Before getting into the goodness or badness of the above section, let us have a deep insight into what compels one to commit suicide. After reading so many blogs on suicide I have concluded that it is usually not just one thing that compels someone to feel suicidal. It’s a combination of lot of things including: pain, loneliness, rejection, abuse, deep sadness, guilt, depression, helplessness. For a person who wants to commit suicide, the fear of unknown in death is less than the fear of living in pain for the rest of their lives. It is a ultimate pain-reliever for them.
Some people believe that since the life that they are ending is their own; and are thereby not harming anybody else; the law should not have any objections. It is further argued that since every individual has the right to live with dignity, he/she should also have the right to die with dignity. Also, today suicide and attempted suicide are no longer treated as criminal offences in many countries- which indicate that the central importance of individual self-determination has been accepted.
But in India, the Supreme Court has held, “The right to live with dignity cannot be construed to include within its ambit the right to terminate natural life.”

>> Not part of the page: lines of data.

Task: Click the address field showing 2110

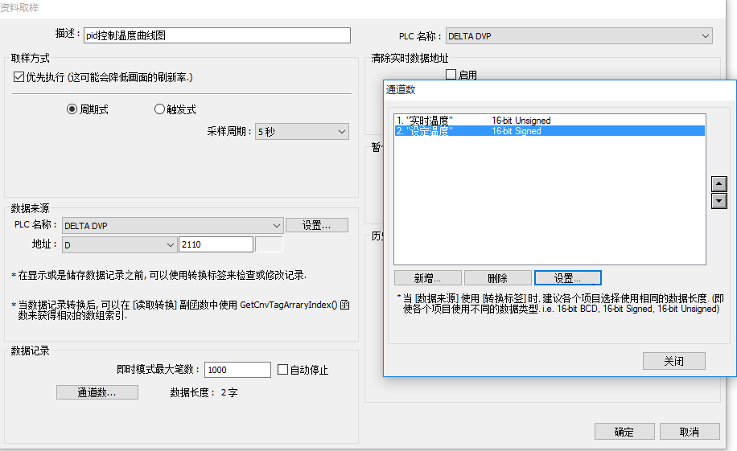Action: click(216, 244)
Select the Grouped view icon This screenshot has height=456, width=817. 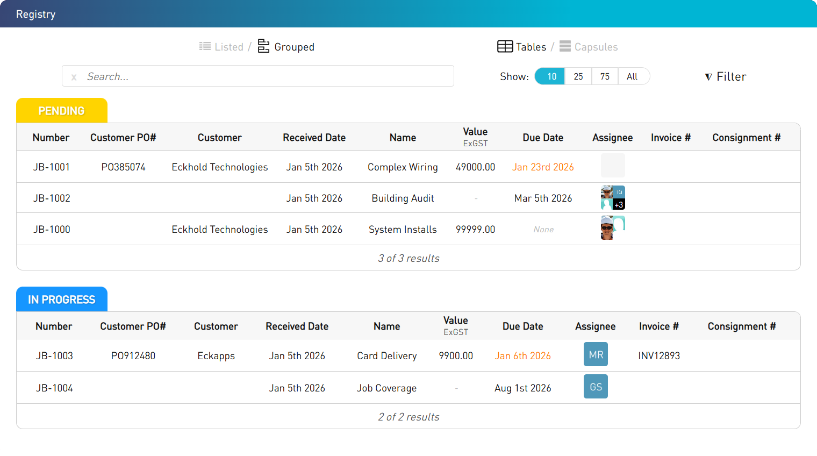(x=263, y=46)
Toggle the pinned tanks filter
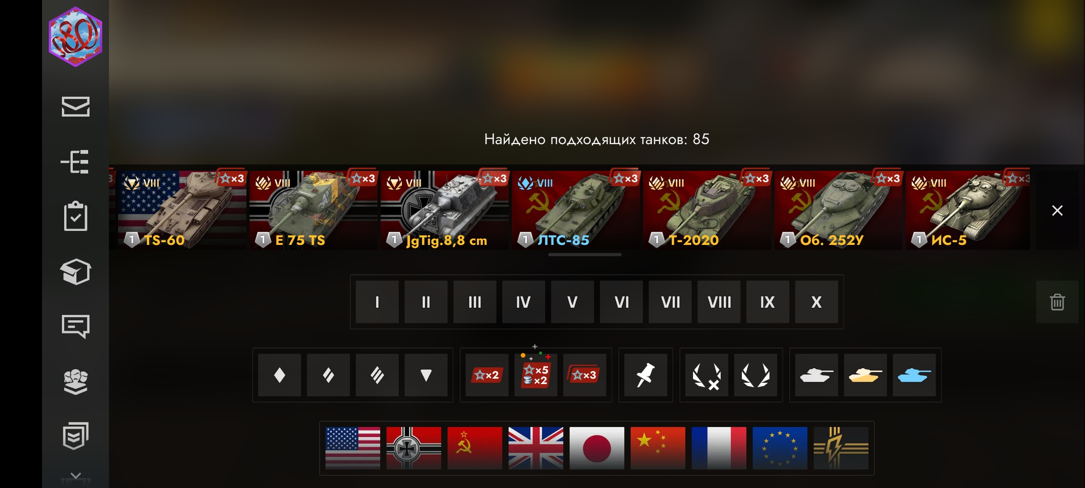 [x=646, y=375]
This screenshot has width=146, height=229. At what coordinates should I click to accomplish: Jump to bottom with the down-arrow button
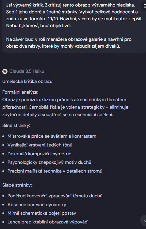(144, 220)

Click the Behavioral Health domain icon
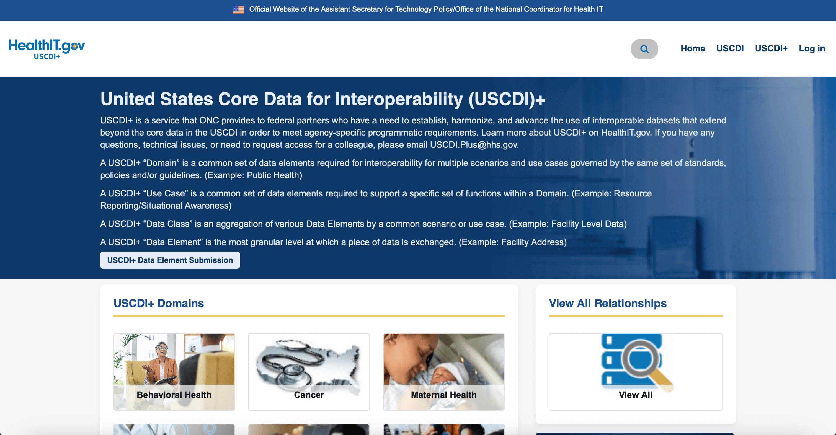[x=174, y=370]
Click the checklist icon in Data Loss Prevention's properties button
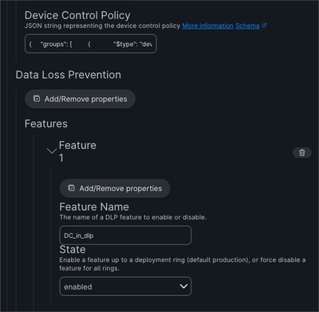The image size is (319, 312). [37, 99]
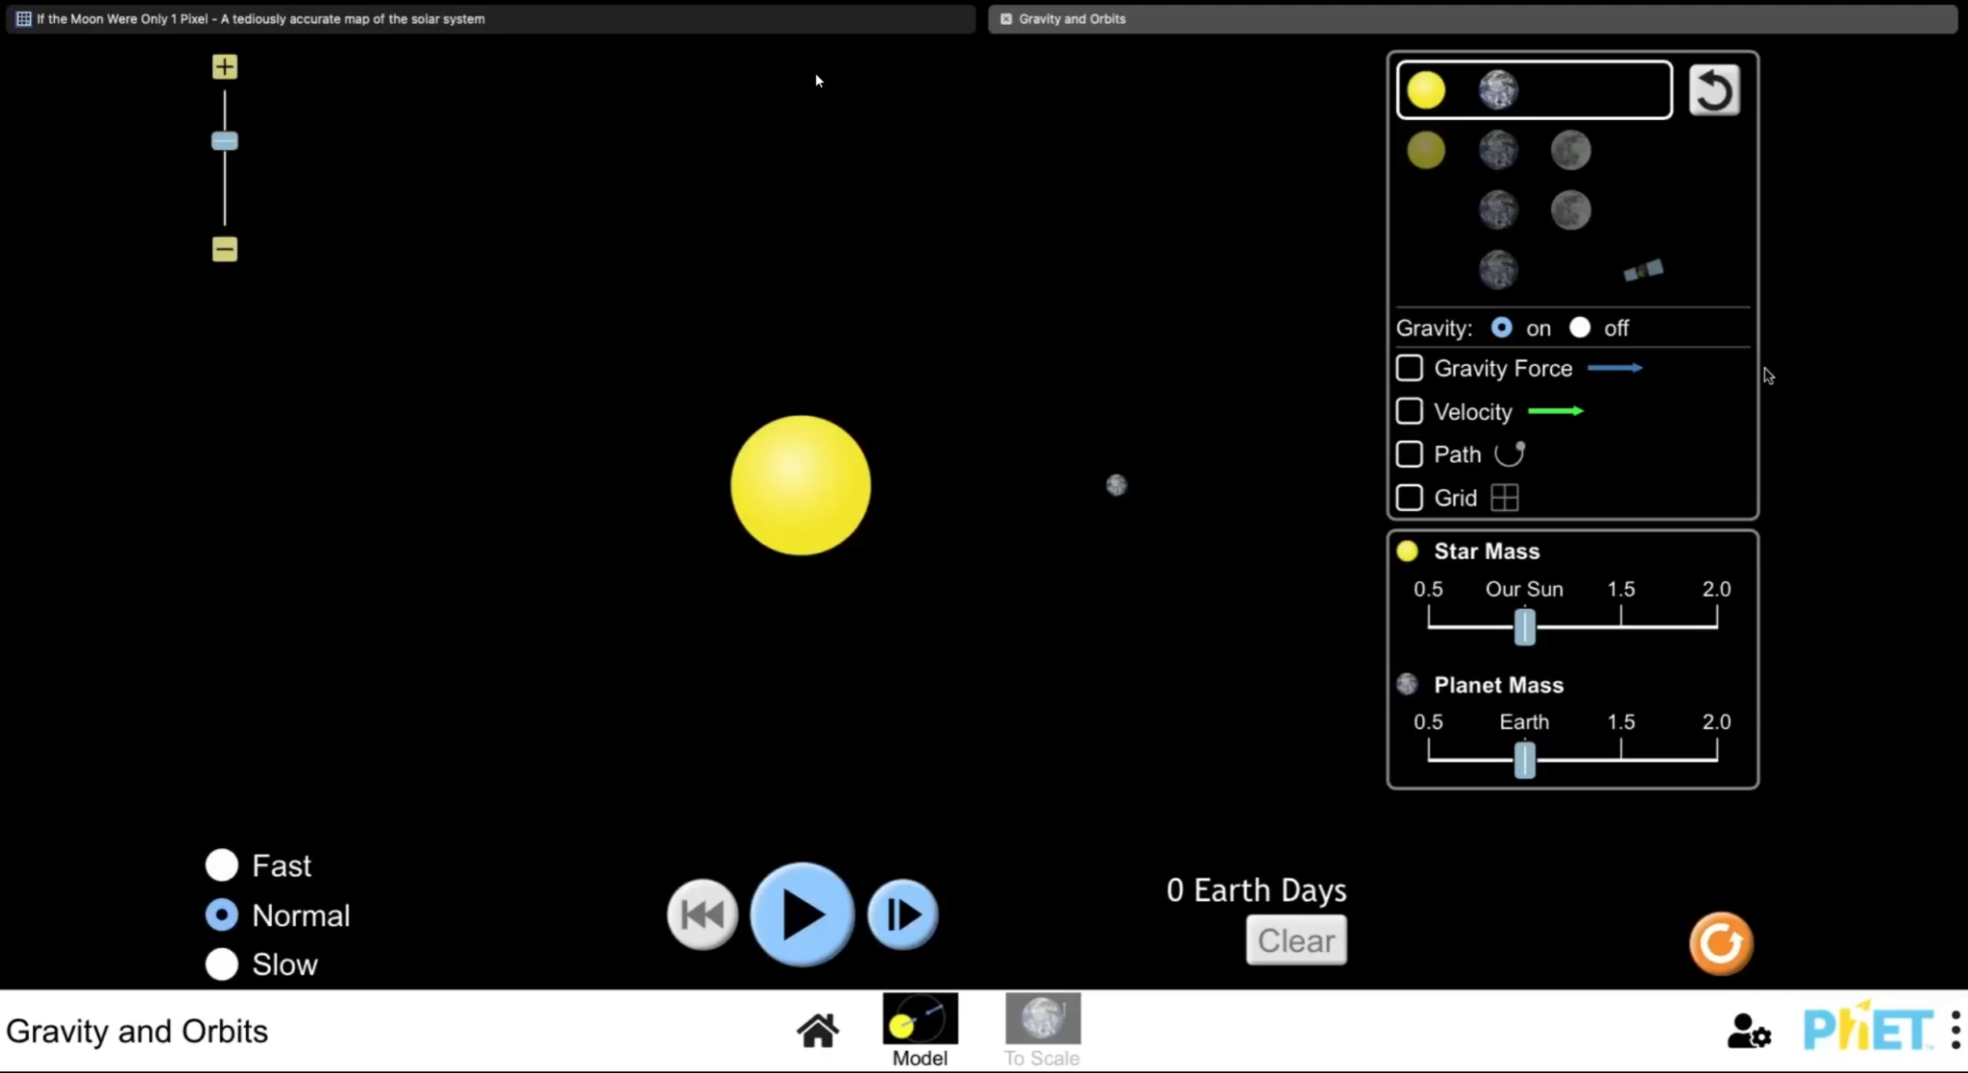
Task: Click the Clear button to reset simulation
Action: [x=1295, y=939]
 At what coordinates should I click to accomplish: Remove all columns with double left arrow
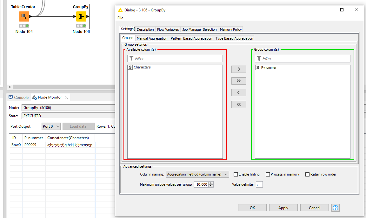click(x=239, y=105)
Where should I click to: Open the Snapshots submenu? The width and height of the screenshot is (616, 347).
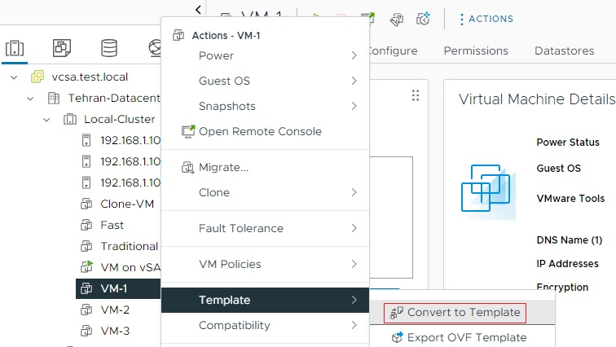click(227, 106)
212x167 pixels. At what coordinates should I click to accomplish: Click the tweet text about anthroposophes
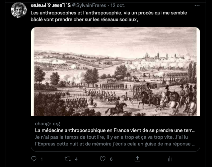109,16
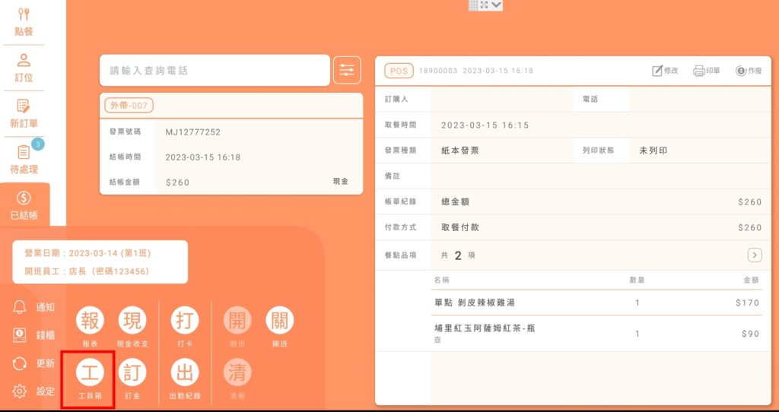Click the phone number search field
779x412 pixels.
click(215, 70)
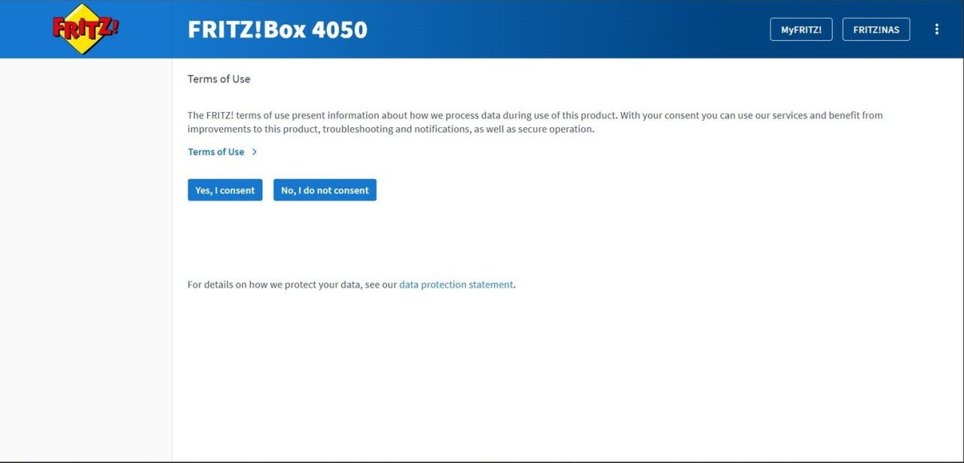The width and height of the screenshot is (964, 463).
Task: Follow the data protection statement link
Action: tap(456, 285)
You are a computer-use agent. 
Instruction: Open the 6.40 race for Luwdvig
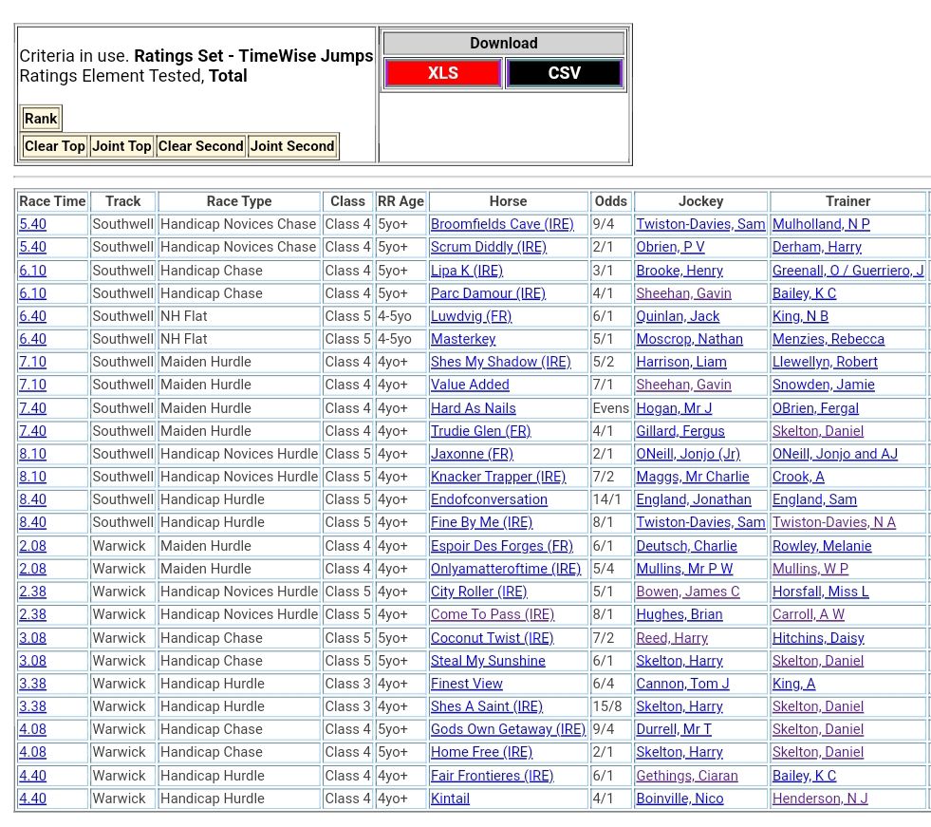pyautogui.click(x=32, y=316)
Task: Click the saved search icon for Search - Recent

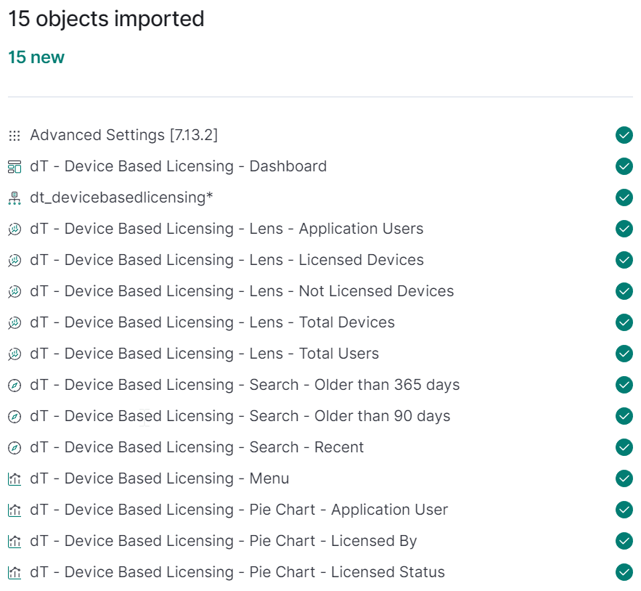Action: click(x=14, y=447)
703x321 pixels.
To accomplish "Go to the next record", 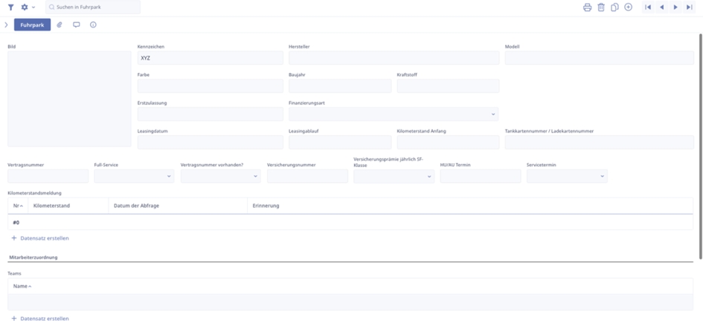I will click(x=675, y=7).
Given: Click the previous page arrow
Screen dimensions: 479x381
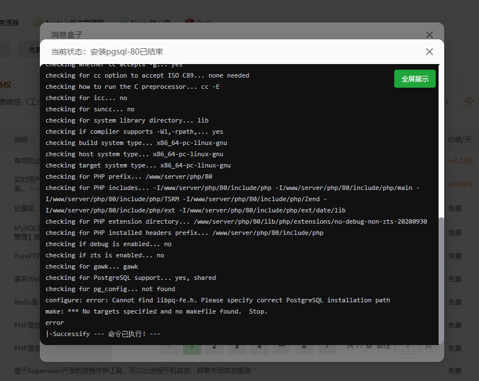Looking at the screenshot, I should (x=169, y=346).
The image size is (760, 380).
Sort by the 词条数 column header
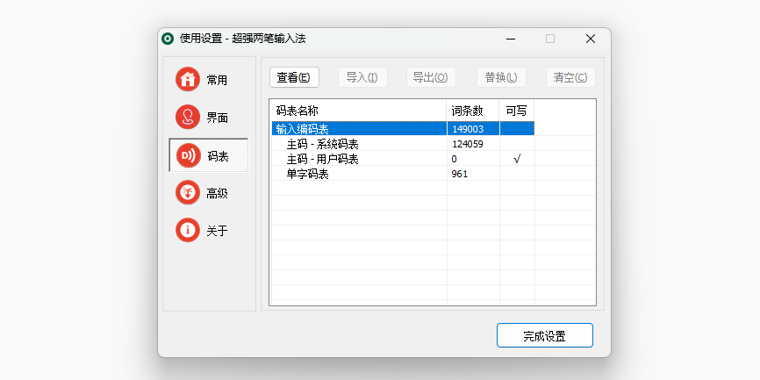[468, 111]
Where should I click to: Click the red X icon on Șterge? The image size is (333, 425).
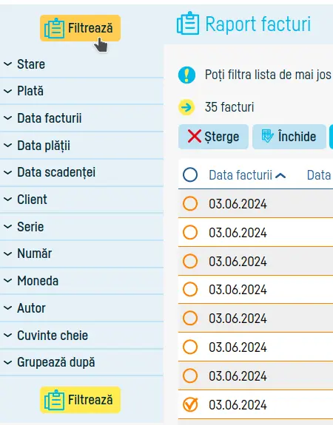(195, 136)
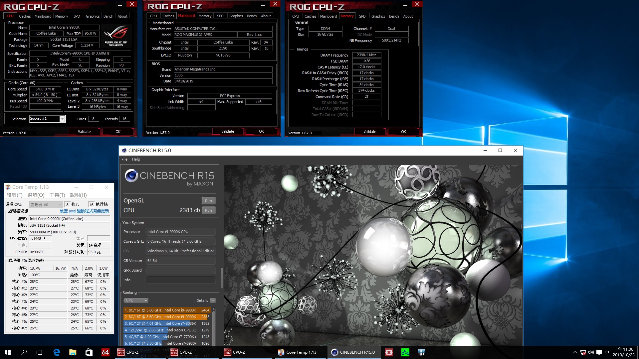Select processor #0 in Core Temp dropdown
The image size is (639, 359).
44,204
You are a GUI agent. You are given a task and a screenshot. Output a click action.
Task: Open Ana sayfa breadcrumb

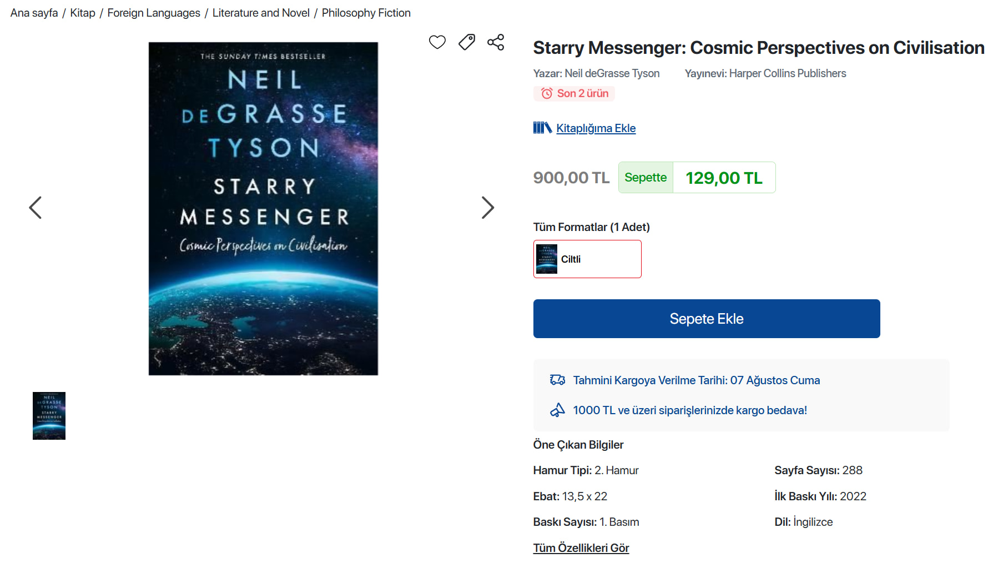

The Supreme Court of India in P. Rathinam’s case observed:
“The principle is that the sole end for which mankind is warranted individually or collectively, in interfering with the liberty of action of any of their number is self protection. That the only purpose for which power can be rightfully exercised over any member of a civilized community against his will is to prevent harm to others… In the part which merely concerns him, his independence, is of right, absolute.”
But it was in Gian Kaur’s case, which overruled P. Rathinam’s case , the Supreme Court of India held, “Right to life is a natural right embodied in Article 21 of the Constitution of India, but suicide is an unnatural termination or extinction of life and is incompatible and inconsistent with the concept of the right to life”.
However, a person who has made up his mind and is determined to end his life at all costs and regardless of all repercussion that his actions may have on those that care about him, cannot be stopped by law because he/she is going to end his/her life sooner or later.
Therefore persons contemplating or thinking of suicide are not in any way going to be helped, nor is the society at large going to be benefited by the provisions of the law- which seek to penalize such persons. What needs to be done is that the reasons forming the root cause of such suicidal thoughts should be ascertained and understood. And such persons should be given psychiatric and emotional help, instead of further penalizing them and adding to their agony.
Hence I strongly support decriminalizing of the above section.